ACTION ITEM: Transcribe the full listing with no word altered.

STUDY MATERIAL:

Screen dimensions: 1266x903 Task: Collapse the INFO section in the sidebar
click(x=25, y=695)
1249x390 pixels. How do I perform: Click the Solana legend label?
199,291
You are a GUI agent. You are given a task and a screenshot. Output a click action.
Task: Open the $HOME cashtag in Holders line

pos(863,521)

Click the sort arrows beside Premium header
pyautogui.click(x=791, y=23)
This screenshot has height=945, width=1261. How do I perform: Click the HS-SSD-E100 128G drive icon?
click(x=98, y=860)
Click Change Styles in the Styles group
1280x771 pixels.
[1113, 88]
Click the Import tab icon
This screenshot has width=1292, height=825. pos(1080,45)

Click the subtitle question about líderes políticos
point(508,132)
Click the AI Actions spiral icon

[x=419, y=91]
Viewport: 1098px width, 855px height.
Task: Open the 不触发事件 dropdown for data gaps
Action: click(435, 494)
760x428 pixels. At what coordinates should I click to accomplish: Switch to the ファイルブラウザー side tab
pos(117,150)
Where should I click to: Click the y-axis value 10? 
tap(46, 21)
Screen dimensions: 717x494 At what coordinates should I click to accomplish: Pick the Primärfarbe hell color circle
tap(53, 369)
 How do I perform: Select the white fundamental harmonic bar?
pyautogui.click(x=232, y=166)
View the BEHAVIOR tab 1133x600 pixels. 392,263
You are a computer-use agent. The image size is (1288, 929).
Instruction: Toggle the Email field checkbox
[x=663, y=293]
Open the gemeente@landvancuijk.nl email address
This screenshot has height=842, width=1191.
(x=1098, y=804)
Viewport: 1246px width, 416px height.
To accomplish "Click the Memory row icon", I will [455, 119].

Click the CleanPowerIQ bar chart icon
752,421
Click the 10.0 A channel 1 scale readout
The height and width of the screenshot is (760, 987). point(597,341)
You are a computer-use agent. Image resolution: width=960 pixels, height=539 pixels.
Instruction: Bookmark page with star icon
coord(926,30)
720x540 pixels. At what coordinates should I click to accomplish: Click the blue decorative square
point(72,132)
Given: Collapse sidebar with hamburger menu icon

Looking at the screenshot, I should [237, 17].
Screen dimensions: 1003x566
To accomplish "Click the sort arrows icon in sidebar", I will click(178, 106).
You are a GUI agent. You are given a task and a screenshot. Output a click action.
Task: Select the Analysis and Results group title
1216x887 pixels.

RESPONSE TO THIS TASK:
Screen dimensions: 1266x903 Task: Collapse the INFO section in the sidebar
click(x=25, y=695)
1249x390 pixels. How do I perform: Click the Solana legend label?
199,291
You are a GUI agent. You are given a task and a screenshot. Output a click action.
Task: Open the $HOME cashtag in Holders line

pos(863,521)

Click the sort arrows beside Premium header
pyautogui.click(x=791, y=23)
This screenshot has height=945, width=1261. How do I perform: Click the HS-SSD-E100 128G drive icon?
click(x=98, y=860)
Click Change Styles in the Styles group
1280x771 pixels.
[1113, 88]
Click the Import tab icon
This screenshot has width=1292, height=825. pos(1080,45)

Click the subtitle question about líderes políticos
point(508,132)
Click the AI Actions spiral icon

[x=419, y=91]
Viewport: 1098px width, 855px height.
Task: Open the 不触发事件 dropdown for data gaps
Action: click(435, 494)
760x428 pixels. At what coordinates should I click to accomplish: Switch to the ファイルブラウザー side tab
pos(117,150)
Where should I click to: Click the y-axis value 10? 
tap(46, 21)
Screen dimensions: 717x494 At what coordinates should I click to accomplish: Pick the Primärfarbe hell color circle
tap(53, 369)
 How do I perform: Select the white fundamental harmonic bar?
pyautogui.click(x=232, y=166)
View the BEHAVIOR tab 1133x600 pixels. 392,263
You are a computer-use agent. The image size is (1288, 929).
Instruction: Toggle the Email field checkbox
[x=663, y=293]
Open the gemeente@landvancuijk.nl email address
This screenshot has height=842, width=1191.
(x=1098, y=804)
Viewport: 1246px width, 416px height.
To accomplish "Click the Memory row icon", I will [455, 119].

Click the CleanPowerIQ bar chart icon
752,421
Click the 10.0 A channel 1 scale readout
The height and width of the screenshot is (760, 987). point(597,341)
You are a computer-use agent. Image resolution: width=960 pixels, height=539 pixels.
Instruction: Bookmark page with star icon
coord(926,30)
720x540 pixels. At what coordinates should I click to accomplish: Click the blue decorative square
point(72,132)
Given: Collapse sidebar with hamburger menu icon

Looking at the screenshot, I should [237, 17].
Screen dimensions: 1003x566
To accomplish "Click the sort arrows icon in sidebar", I will click(178, 106).
You are a GUI agent. You are given a task and a screenshot. Output a click action.
Task: Select the Analysis and Results group title
1216x887 pixels.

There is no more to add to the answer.